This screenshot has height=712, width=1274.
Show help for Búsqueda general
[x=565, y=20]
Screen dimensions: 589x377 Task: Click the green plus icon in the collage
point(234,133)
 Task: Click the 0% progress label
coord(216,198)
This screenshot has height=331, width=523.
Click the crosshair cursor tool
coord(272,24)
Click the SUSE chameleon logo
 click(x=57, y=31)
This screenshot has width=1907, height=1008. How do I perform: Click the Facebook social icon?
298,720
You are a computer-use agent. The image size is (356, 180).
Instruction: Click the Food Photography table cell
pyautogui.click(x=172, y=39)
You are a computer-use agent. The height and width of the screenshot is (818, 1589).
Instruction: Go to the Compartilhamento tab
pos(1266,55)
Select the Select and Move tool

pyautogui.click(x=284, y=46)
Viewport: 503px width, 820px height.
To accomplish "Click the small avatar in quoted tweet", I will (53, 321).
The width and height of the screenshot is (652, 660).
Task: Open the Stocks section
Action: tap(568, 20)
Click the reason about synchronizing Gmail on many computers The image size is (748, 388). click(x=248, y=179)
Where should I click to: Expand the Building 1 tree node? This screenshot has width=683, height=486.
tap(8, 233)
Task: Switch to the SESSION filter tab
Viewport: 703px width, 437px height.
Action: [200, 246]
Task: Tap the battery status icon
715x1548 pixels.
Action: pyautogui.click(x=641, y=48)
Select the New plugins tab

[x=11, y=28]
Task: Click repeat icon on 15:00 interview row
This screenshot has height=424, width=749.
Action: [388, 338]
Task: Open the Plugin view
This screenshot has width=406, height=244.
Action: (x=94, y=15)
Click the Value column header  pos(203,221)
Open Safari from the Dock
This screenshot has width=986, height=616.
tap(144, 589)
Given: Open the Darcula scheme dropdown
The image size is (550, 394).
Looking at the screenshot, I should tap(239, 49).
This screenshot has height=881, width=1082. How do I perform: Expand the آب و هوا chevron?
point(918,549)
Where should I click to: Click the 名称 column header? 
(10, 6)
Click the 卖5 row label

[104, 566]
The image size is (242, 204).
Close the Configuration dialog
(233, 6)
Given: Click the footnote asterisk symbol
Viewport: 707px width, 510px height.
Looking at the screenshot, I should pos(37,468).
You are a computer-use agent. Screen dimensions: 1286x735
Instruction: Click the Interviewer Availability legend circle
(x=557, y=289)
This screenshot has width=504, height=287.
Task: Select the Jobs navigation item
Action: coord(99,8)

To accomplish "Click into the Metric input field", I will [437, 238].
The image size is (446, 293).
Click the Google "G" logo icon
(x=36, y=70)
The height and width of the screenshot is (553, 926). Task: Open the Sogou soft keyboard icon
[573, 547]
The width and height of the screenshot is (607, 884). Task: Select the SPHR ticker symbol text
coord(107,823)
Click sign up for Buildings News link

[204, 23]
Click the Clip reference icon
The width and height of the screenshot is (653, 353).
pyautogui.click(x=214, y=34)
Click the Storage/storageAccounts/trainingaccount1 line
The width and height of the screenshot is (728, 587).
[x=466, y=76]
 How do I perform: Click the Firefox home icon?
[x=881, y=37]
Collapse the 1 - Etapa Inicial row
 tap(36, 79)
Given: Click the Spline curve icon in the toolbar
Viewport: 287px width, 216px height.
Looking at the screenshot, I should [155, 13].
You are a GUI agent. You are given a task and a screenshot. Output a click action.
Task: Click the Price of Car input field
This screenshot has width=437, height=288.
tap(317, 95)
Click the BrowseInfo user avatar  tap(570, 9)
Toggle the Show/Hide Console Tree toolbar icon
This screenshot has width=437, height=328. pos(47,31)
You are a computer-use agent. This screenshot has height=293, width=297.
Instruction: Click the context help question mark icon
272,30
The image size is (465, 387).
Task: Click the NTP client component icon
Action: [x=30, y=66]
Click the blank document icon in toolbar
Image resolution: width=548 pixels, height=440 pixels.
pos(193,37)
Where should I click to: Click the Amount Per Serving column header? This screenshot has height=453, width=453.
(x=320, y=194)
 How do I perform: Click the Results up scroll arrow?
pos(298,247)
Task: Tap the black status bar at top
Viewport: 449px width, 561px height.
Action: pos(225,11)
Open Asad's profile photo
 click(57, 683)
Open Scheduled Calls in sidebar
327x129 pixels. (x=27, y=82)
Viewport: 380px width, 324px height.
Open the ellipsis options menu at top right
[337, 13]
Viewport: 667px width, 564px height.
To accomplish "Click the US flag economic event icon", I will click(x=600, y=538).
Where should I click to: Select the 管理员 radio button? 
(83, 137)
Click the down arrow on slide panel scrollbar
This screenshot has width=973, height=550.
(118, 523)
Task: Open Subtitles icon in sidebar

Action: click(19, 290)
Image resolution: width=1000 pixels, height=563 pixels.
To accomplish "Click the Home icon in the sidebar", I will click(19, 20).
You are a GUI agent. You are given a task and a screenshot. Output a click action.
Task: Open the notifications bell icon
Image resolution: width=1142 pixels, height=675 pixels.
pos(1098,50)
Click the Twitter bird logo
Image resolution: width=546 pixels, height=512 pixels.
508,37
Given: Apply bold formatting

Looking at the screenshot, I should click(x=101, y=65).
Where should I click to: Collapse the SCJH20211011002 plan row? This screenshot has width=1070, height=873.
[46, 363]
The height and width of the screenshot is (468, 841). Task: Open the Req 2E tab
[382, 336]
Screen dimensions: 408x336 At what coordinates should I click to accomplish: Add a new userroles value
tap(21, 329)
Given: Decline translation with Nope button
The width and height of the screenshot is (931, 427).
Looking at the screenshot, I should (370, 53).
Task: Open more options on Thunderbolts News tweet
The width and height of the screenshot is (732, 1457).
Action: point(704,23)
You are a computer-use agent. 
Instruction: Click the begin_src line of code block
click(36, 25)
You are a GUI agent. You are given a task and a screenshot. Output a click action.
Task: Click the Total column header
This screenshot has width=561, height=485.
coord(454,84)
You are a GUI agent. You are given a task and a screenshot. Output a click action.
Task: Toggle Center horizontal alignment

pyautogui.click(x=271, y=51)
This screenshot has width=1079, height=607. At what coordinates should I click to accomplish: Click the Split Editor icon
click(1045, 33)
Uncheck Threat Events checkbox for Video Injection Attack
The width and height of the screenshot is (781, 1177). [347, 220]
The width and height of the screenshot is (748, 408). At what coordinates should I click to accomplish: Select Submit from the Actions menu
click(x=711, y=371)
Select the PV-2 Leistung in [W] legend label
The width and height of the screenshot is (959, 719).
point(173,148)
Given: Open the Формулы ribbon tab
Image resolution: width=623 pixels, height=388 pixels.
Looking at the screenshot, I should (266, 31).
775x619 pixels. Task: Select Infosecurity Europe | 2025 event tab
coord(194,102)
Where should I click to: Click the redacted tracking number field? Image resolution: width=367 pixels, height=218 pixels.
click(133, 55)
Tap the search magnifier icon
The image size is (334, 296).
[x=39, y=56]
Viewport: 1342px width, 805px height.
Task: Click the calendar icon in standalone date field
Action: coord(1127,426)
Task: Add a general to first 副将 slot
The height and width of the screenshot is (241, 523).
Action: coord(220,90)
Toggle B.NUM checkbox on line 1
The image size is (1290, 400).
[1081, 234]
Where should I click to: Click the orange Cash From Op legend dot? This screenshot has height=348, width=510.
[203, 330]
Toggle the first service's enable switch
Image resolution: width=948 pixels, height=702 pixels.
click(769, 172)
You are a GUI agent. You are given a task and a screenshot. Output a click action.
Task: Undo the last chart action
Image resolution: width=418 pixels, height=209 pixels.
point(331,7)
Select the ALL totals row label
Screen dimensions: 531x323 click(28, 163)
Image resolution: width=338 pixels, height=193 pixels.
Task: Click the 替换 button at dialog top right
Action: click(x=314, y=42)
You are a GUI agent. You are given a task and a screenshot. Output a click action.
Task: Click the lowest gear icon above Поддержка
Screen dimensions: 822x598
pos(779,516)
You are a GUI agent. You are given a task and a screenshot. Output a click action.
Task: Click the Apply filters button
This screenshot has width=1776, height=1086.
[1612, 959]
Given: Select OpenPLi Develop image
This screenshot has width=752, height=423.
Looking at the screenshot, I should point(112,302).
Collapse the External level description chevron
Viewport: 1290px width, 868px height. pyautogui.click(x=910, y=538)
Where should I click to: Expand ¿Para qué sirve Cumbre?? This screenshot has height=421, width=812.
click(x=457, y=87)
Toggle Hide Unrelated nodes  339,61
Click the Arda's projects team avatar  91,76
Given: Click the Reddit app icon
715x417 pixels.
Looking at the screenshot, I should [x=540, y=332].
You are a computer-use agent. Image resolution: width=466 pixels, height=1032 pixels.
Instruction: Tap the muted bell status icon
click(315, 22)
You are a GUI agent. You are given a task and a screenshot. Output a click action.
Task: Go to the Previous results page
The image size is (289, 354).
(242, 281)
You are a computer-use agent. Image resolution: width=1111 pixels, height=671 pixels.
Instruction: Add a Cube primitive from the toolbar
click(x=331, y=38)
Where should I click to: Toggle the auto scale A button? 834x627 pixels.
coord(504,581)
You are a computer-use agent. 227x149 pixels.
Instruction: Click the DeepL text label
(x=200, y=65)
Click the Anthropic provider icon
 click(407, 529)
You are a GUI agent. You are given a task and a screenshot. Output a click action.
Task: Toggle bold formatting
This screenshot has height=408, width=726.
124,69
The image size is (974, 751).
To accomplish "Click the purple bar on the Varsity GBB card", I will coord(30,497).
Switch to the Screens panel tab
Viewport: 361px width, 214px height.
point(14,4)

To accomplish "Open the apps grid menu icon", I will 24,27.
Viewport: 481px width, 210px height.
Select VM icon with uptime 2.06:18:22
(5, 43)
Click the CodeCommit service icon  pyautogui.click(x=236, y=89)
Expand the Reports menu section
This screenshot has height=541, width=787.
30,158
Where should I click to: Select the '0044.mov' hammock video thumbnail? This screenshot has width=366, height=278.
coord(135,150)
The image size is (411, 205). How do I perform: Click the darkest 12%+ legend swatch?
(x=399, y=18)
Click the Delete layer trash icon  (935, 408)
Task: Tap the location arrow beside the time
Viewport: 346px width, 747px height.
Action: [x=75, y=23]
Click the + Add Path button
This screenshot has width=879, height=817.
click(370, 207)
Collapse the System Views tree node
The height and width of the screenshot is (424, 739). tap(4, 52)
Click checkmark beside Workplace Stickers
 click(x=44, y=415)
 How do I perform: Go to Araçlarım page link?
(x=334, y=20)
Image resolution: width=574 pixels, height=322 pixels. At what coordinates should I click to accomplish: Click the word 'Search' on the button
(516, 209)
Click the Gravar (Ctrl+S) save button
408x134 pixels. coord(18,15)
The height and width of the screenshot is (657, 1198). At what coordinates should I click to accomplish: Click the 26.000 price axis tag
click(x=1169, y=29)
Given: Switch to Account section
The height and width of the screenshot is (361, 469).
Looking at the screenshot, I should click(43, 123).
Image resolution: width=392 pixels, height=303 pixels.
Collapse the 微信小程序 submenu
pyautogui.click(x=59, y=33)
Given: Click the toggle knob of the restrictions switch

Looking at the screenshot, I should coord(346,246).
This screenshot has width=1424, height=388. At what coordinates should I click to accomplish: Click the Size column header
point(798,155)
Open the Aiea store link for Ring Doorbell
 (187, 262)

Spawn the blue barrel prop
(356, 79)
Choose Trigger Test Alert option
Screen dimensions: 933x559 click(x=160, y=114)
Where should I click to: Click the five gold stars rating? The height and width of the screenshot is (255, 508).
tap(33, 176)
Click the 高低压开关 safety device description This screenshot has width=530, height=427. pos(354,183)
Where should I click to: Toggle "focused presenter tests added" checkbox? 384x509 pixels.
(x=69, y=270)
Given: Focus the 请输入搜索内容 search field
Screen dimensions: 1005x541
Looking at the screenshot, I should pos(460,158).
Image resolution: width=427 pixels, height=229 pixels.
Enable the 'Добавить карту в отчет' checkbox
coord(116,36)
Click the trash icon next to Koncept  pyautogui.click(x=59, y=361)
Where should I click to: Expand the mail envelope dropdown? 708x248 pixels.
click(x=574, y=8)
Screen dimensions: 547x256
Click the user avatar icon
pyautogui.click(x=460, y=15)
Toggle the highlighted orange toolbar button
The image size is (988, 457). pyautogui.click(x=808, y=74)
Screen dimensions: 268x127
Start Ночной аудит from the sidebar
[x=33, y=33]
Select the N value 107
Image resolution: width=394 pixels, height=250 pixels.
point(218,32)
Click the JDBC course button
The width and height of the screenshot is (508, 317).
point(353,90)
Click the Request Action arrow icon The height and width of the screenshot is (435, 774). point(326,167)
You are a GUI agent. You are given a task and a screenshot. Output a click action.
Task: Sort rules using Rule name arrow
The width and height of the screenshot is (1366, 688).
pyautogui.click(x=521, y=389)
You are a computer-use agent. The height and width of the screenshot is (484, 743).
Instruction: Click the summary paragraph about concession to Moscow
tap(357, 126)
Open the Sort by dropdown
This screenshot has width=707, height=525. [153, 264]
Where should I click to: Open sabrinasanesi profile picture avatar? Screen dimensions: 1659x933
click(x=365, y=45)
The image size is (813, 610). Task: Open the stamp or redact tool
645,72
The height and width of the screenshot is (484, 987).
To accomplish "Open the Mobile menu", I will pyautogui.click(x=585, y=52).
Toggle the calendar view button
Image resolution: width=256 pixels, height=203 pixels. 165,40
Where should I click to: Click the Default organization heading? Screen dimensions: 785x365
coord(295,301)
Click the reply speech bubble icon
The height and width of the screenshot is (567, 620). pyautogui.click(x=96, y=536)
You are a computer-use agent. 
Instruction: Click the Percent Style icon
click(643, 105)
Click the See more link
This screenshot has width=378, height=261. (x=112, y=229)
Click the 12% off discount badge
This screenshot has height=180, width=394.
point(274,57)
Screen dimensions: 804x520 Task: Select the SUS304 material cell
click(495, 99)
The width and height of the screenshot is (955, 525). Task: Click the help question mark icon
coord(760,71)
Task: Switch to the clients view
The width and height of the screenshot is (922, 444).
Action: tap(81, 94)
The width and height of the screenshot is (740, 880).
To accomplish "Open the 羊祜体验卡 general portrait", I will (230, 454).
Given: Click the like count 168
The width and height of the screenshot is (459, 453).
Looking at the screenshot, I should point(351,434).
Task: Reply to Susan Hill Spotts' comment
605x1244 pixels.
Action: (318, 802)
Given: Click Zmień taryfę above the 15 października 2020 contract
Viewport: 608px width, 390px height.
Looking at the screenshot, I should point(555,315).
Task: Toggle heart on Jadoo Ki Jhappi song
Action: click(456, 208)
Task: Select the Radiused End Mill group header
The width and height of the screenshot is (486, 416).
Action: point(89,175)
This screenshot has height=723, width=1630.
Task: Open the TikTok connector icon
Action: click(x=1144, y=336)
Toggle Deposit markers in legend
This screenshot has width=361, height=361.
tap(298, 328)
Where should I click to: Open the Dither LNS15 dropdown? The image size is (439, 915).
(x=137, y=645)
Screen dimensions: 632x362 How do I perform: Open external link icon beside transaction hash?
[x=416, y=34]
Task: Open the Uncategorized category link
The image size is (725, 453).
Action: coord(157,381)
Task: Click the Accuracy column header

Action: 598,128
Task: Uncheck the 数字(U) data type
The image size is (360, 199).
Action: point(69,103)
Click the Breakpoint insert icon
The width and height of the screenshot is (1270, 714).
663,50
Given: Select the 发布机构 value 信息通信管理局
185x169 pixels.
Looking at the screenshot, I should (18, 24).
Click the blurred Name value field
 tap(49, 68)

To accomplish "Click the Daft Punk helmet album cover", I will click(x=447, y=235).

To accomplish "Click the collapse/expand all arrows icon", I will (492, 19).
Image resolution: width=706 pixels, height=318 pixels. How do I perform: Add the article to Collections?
**********
- **Work required**: Show every line of the listing in which the string "service" can be found.

- **Answer to this exercise**:
Toggle the first service's enable switch
Click the CodeCommit service icon  pyautogui.click(x=236, y=89)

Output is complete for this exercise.